> [Your task]:
Using the entries below, output exactly the line containing "411x272 pixels." and all lines that follow it to the end.
[Data supplied Boundary: Start]
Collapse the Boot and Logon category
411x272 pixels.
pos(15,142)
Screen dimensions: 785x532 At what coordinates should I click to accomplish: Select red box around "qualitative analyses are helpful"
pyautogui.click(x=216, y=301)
[Data supplied Boundary: End]
> [Final answer]:
411x272 pixels.
pos(15,142)
Screen dimensions: 785x532 At what coordinates should I click to accomplish: Select red box around "qualitative analyses are helpful"
pyautogui.click(x=216, y=301)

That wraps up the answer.